Assignment: Locate all lines in the data below that hold "agent" and show them.

──────────

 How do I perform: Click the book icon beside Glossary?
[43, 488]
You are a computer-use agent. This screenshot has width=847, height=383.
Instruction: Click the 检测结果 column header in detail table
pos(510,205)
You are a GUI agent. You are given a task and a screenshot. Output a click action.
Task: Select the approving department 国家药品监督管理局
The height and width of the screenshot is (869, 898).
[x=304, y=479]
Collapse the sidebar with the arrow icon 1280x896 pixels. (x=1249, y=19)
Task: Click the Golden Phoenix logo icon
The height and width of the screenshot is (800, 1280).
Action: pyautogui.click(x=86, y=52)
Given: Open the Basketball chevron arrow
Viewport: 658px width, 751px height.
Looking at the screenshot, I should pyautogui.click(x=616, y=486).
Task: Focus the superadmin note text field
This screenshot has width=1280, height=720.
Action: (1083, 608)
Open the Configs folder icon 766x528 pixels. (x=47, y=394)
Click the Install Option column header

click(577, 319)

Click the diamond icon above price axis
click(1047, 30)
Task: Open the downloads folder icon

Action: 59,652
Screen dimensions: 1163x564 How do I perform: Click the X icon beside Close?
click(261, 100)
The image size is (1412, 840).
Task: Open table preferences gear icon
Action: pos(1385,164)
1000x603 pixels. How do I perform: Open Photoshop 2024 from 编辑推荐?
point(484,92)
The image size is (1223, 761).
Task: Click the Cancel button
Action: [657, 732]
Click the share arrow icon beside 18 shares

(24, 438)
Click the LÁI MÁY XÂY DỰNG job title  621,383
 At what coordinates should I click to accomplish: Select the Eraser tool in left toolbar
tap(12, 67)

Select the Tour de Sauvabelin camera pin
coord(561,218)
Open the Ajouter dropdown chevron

──────────

Reply to the task:
You are a computer-use agent. This screenshot has width=847, height=383.
You are a GUI agent. You are given a task and a screenshot. Output a click action.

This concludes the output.